--- START ---

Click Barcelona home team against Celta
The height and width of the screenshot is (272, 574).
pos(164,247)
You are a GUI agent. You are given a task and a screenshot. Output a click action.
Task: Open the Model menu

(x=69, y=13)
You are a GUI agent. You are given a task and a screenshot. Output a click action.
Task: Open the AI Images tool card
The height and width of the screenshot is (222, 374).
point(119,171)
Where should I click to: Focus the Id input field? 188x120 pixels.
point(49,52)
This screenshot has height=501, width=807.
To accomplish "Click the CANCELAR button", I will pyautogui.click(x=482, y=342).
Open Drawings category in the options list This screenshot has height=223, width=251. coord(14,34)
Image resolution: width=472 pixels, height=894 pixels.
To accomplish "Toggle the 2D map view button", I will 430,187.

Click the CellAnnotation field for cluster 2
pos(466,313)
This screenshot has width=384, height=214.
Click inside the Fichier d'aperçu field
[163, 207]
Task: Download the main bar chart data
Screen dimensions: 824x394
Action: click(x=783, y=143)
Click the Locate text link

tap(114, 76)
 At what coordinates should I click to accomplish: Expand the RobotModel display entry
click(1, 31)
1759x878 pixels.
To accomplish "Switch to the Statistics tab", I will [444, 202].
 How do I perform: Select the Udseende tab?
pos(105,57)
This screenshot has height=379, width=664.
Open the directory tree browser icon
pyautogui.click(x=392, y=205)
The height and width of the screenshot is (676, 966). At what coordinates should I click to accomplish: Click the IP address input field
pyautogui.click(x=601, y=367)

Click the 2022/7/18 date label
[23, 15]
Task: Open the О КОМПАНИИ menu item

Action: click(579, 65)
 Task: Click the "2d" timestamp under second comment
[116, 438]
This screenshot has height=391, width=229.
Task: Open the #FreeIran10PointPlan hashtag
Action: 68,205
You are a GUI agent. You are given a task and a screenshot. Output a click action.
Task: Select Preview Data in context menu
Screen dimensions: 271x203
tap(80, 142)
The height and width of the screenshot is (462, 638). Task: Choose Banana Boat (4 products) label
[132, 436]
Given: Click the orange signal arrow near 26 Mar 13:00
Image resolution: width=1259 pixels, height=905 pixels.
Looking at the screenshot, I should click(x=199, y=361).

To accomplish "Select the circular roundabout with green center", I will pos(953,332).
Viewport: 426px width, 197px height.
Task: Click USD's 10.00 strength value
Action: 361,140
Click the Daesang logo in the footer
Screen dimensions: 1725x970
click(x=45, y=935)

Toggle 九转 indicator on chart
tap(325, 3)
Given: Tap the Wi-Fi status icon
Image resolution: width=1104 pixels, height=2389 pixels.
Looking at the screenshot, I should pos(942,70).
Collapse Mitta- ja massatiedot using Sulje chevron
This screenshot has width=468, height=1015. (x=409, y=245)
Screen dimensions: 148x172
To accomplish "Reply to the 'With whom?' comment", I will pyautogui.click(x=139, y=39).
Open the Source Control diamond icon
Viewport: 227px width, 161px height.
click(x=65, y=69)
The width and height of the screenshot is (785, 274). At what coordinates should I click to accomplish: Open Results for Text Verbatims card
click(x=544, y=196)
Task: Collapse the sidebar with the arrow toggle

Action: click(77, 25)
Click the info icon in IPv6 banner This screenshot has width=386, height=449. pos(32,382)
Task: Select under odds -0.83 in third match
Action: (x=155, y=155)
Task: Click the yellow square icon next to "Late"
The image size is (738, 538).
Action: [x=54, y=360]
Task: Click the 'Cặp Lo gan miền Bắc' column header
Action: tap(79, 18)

--- END ---

What to work on:
Copy exactly the opening line of the material, the line bearing "Task: Open the AI Images tool card", and every line between them. Include nothing else.

The completed task:
Click Barcelona home team against Celta
The height and width of the screenshot is (272, 574).
pos(164,247)
You are a GUI agent. You are given a task and a screenshot. Output a click action.
Task: Open the Model menu

(x=69, y=13)
You are a GUI agent. You are given a task and a screenshot. Output a click action.
Task: Open the AI Images tool card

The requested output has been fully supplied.